## Passage given
⁂
# Best Books of 2020
Scraping 'Best Books' lists from The New York Times. Using a JSON file from NPR for the same. Looking for 'peer-reviewed' verification via an intersection of lists from organizations that I trust.

## Importing Libraries and Data

In [13]:
import gzip 
import io
import requests
from bs4 import BeautifulSoup
import wget
import json
from pprint import pprint
 
import warnings

### NPR's Best Books of 2020 list
Data was found to be nicely-formatted via the front-end API which loaded (what appeared to be) a JSON file, after having inspected the page. 

In [6]:
# NPR's Best Books of 2020 List
wget.download('https://apps.npr.org/best-books/2020.json', 'npr.json')

'npr.json'

It turns out that this JSON was a GZIP file (despite not having a .gz file extension):

In [35]:
with gzip.open('npr.json', 'r') as gzip_file:
    npr_file = gzip_file.read()
⁂
## Given exercise a
Answer these about the best-books notebook:
(i) Which newspaper's "Best Books" lists are scraped?
(ii) Under what filename is the NPR list saved?
(iii) What kind of file did that JSON turn out to be?

## Input rows
⁂
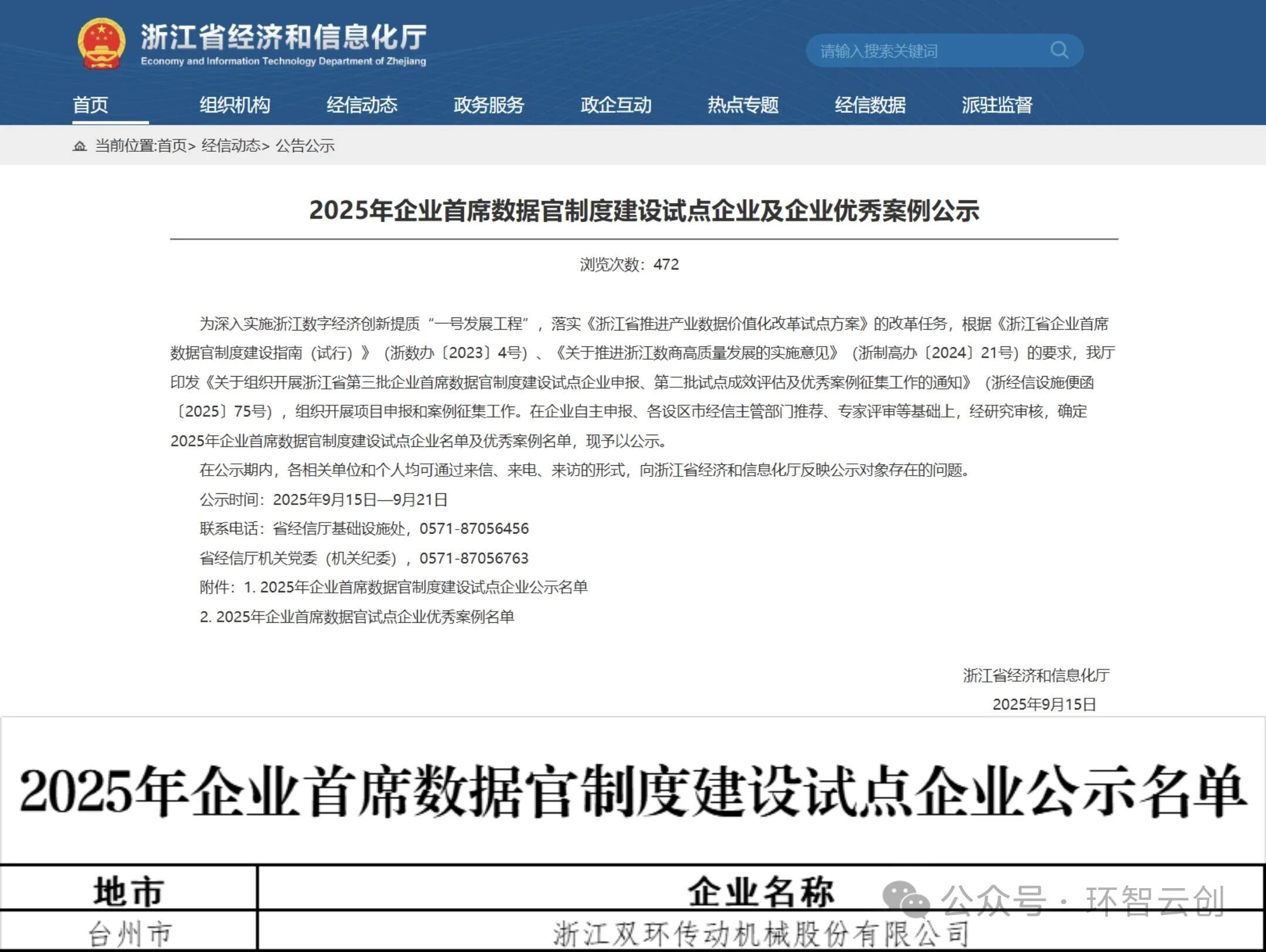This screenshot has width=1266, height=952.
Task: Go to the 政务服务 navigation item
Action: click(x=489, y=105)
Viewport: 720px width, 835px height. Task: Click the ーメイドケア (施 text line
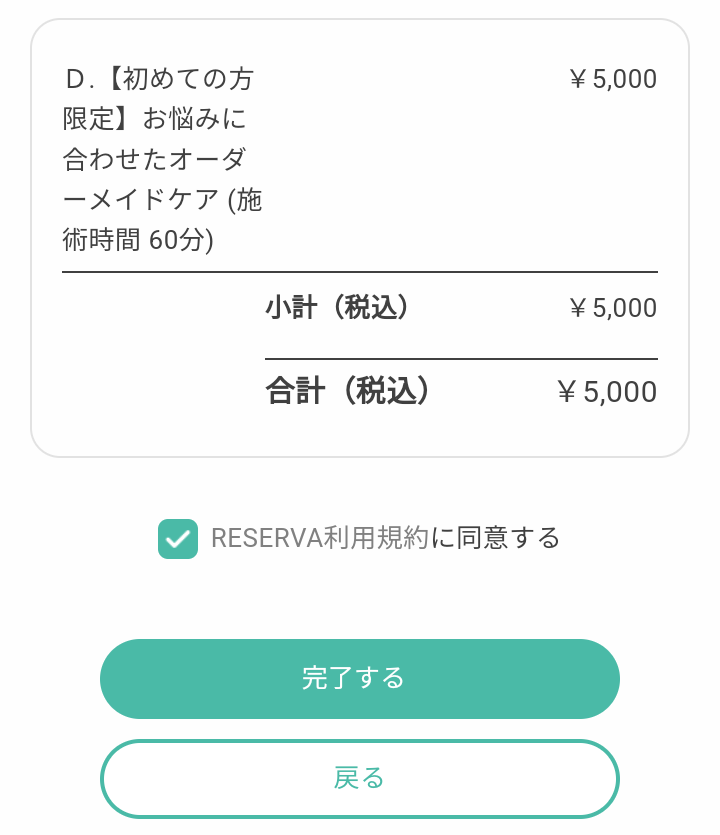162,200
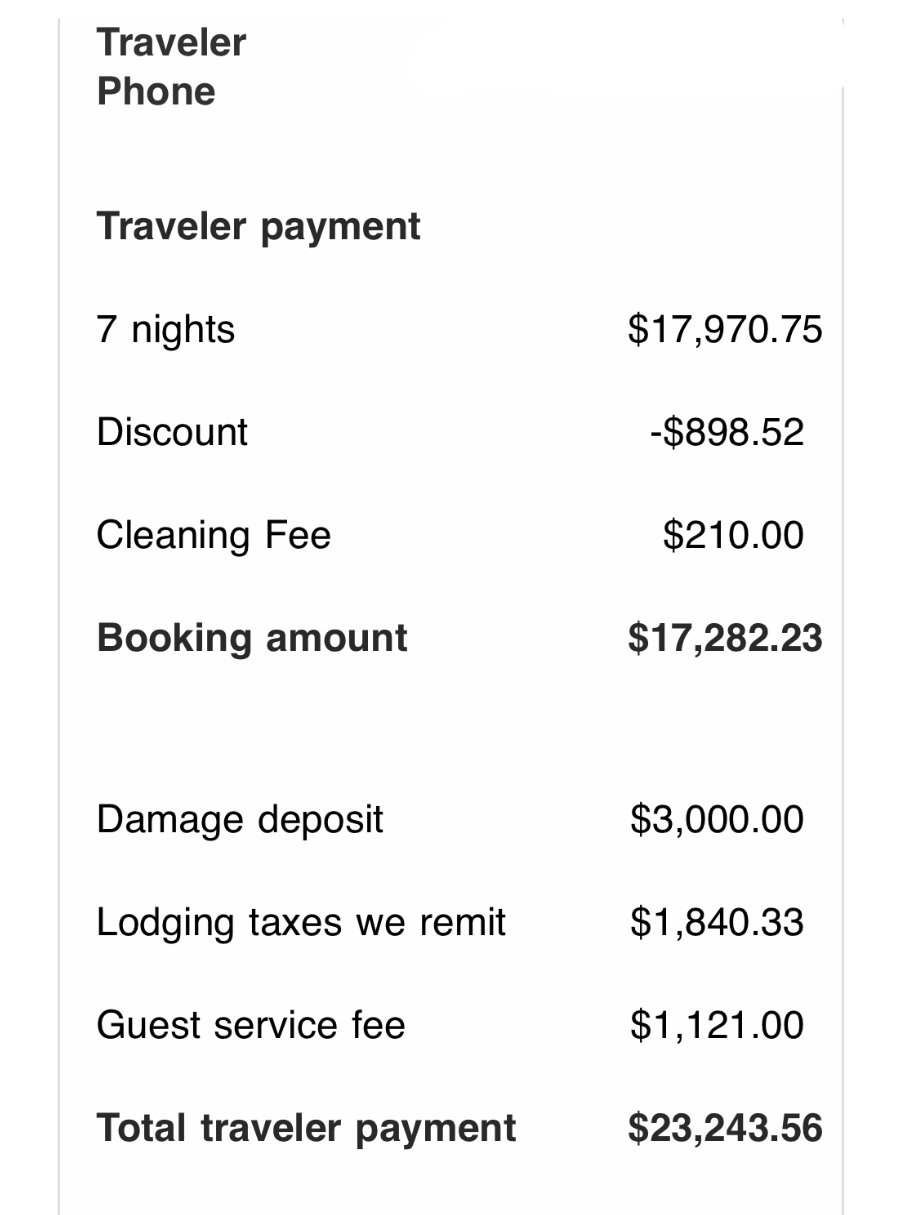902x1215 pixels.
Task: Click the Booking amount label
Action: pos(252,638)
⁂
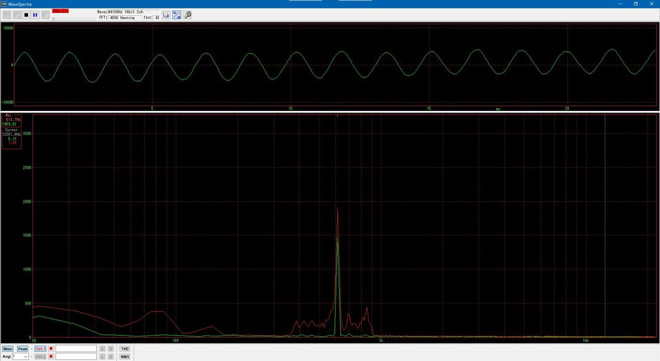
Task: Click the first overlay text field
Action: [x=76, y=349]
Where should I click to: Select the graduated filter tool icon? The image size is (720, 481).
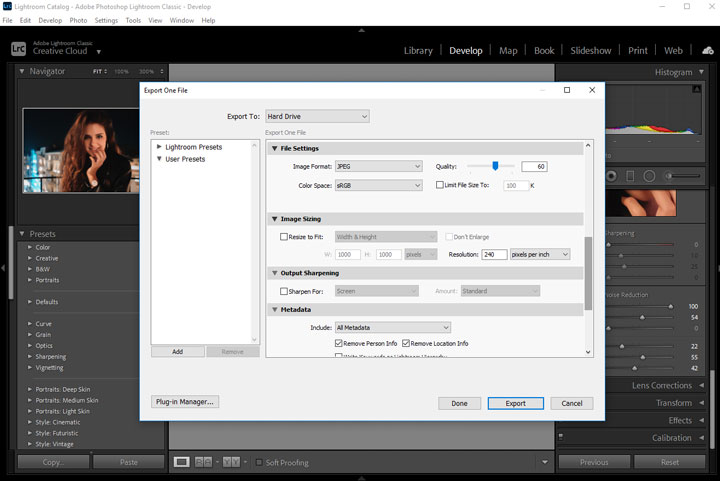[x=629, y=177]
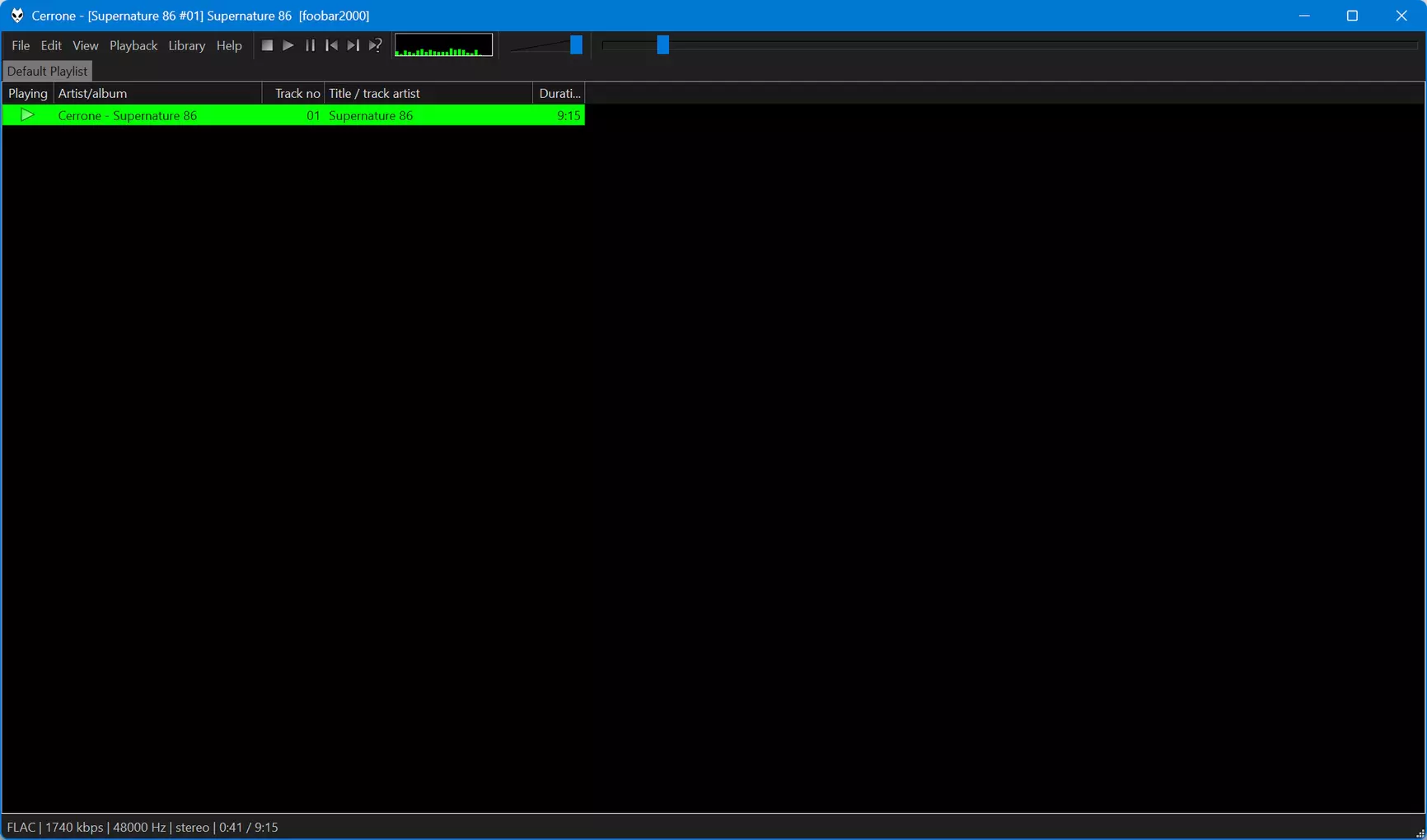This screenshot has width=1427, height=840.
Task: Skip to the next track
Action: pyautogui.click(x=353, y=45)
⁂
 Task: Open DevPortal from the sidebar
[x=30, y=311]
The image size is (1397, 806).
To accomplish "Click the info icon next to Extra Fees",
⁂
## Given exercise b
In the entries, copy out the lines starting with the line containing "Task: Open DevPortal from the sidebar" and ending with the line containing "the info icon", both included.

## Final answer a
(i) The New York Times
(ii) npr.json
(iii) A GZIP file

## Final answer b
 Task: Open DevPortal from the sidebar
[x=30, y=311]
The image size is (1397, 806).
To accomplish "Click the info icon next to Extra Fees",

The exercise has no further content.